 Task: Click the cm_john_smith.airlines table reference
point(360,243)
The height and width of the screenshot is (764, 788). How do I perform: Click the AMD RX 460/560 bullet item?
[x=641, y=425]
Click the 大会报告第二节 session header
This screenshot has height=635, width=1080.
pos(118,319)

→ **TASK TO CARRY OUT**
Restate the records word for word, keeping every line.

→ **ANSWER TO THIS PROBLEM**
 Task: Click the cm_john_smith.airlines table reference
point(360,243)
The height and width of the screenshot is (764, 788). How do I perform: Click the AMD RX 460/560 bullet item?
[x=641, y=425]
Click the 大会报告第二节 session header
This screenshot has height=635, width=1080.
pos(118,319)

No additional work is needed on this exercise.